W dziedzinie gospodarki odpadami w pogoń za – jak się wydaje – niedoścignionym, czyli prawodawstwem unijnym, wystartowali niedawno nasi parlamentarzyści, a ściślej rzecz ujmując, posłowie – członkowie sejmowej Komisji Ochrony Środowiska, Zasobów Naturalnych i Leśnictwa. Pod ich baczne legislacyjne oko trafił bowiem projekt ustawy o odpadach, który ma dokonać transpozycji ramowej dyrektywy o odpadach. Powołano zatem specjalną podkomisję ds. tego projektu, a na jej czele stanął poseł Tadeusz Arkit.
I choć start w tym pościgu wydaje się odrobinę spóźniony (wszak przepisy znowelizowanej ramowej dyrektywy o odpadach mieliśmy przyjąć bodaj do grudnia 2010 r. – kto by tam jeszcze pamiętał takie szczegóły?), to należy żywić nadzieję, że efekt prac będzie podobny do sukcesu, jaki – wbrew pesymistycznym utyskiwaniom i wieszczeniom, iż impreza z racji naszych zapóźnień inwestycyjnych zakończy się klapą – udało się nam, Polakom, osiągnąć podczas EURO 2012 (dla mniej zorientowanych dodam, iż bynajmniej, niestety, nie chodzi tu o grę naszej reprezentacji).

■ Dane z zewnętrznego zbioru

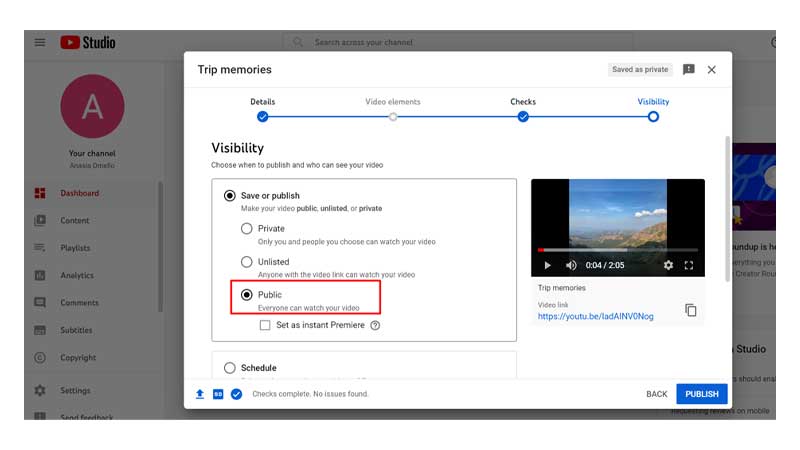Screen dimensions: 800x450
Task: Open the hamburger menu next to Studio logo
Action: tap(40, 42)
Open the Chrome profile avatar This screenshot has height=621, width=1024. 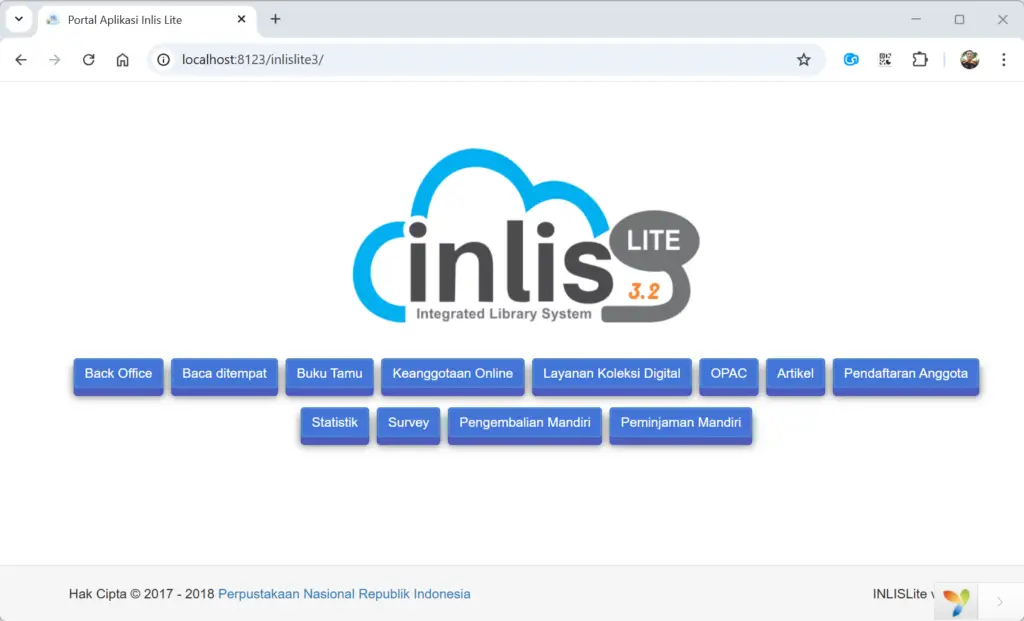pyautogui.click(x=969, y=60)
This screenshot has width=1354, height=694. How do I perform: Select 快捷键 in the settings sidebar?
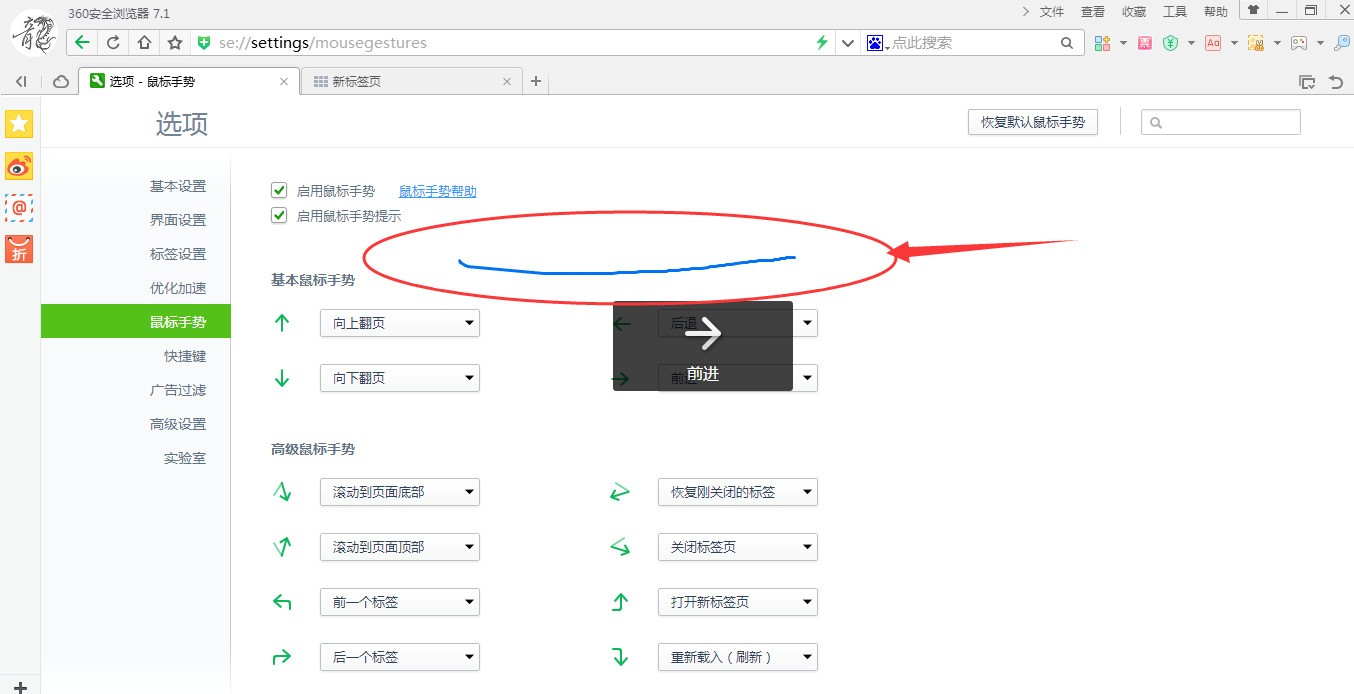185,356
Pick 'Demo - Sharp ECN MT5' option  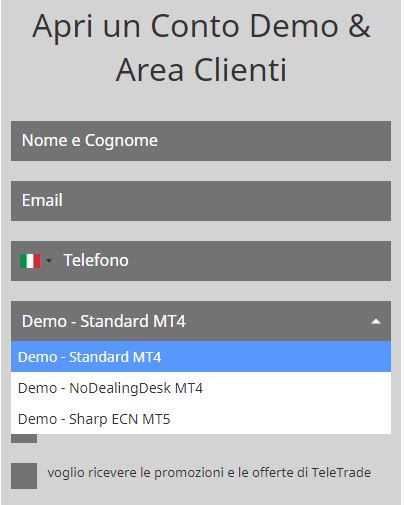point(201,419)
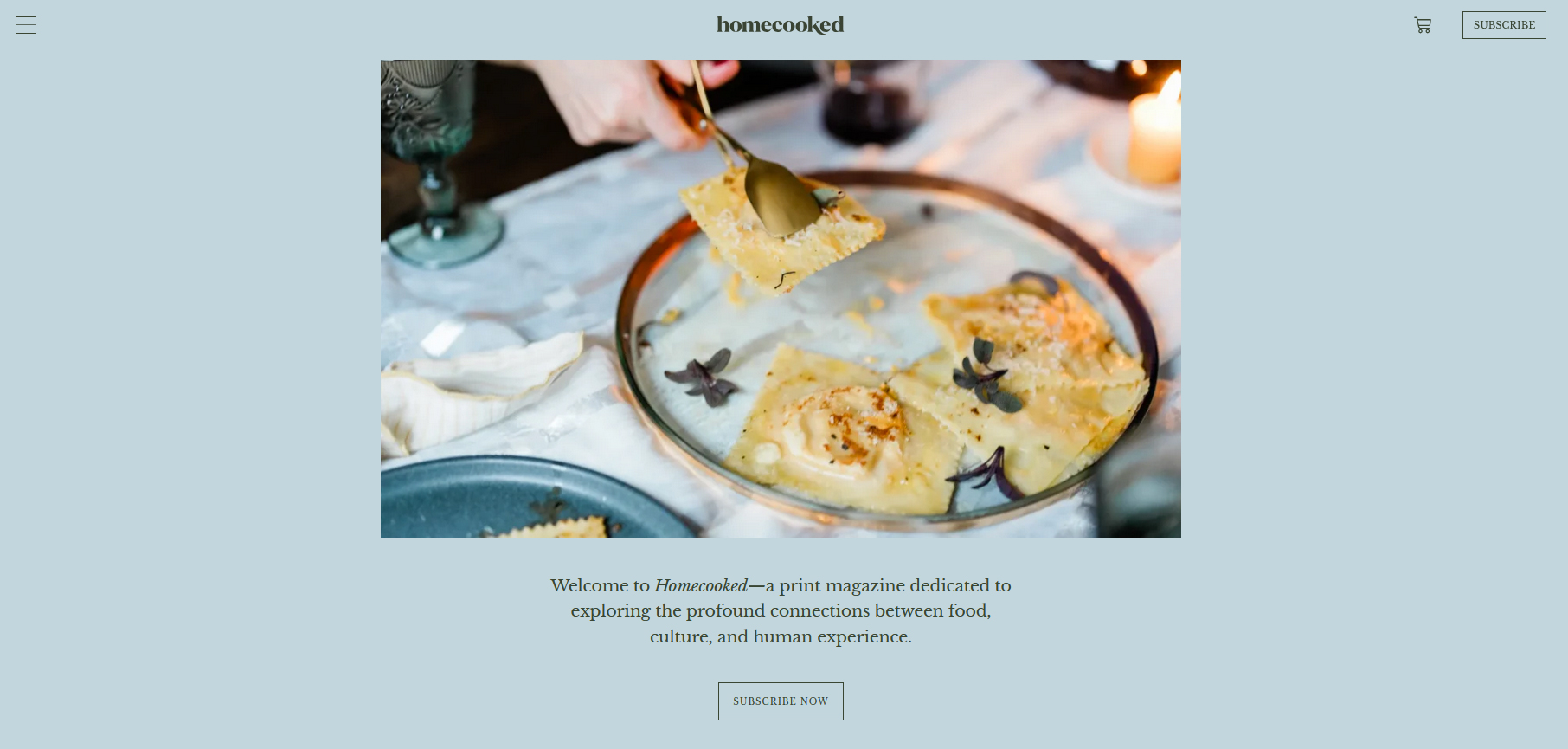Image resolution: width=1568 pixels, height=749 pixels.
Task: Click the folded cream napkin in the photo
Action: (476, 390)
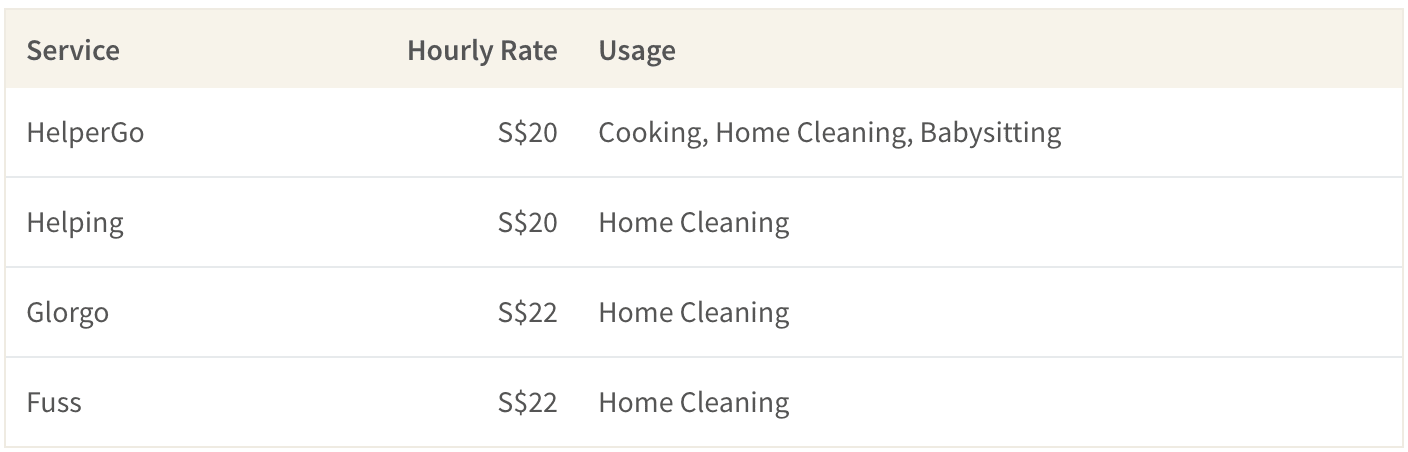
Task: Click HelperGo's S$20 hourly rate
Action: (x=527, y=132)
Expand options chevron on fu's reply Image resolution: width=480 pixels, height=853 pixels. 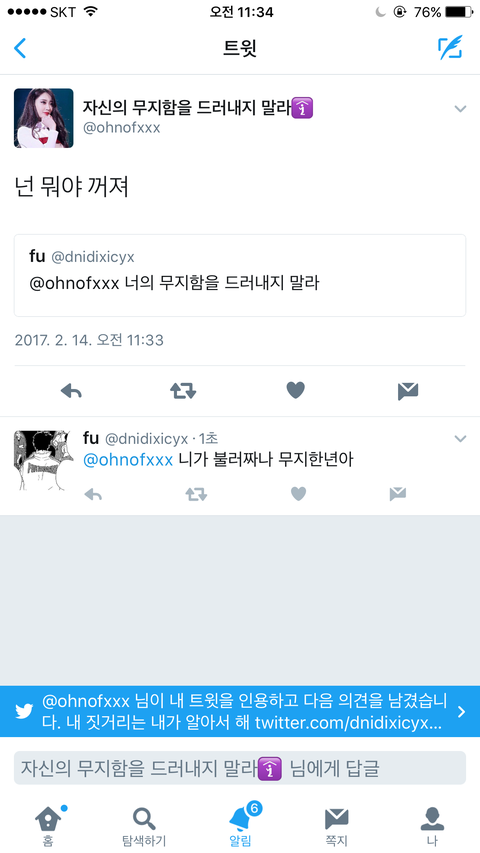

Póki co jednak trzeba pamiętać, że ustawa o odpadach, to niejedyny akt prawny, który zostanie zmieniony. Trwają bowiem prace nad całym pakietem ustaw „okołoodpadowych”. Prędzej czy później (raczej to drugie) przyjdzie nam też zmierzyć się z ustawą antyodorową, zdecydować wreszcie o ostatecznym kształcie ustawy o odnawialnych źródłach energii, a w kolejce oczekuje już Prawo wodne, nad którego zmianą trwają intensywne prace. Można by tak wymieniać, ale po co? Przecież w końcu „nie o to chodzi, by złapać króliczka, ale by gonić go”. A zatem pozostaje życzyć nieopłaconej niewydolnością układu oddechowego, a tym bardziej zawałem serca, gonitwy za zmieniającym się prawem.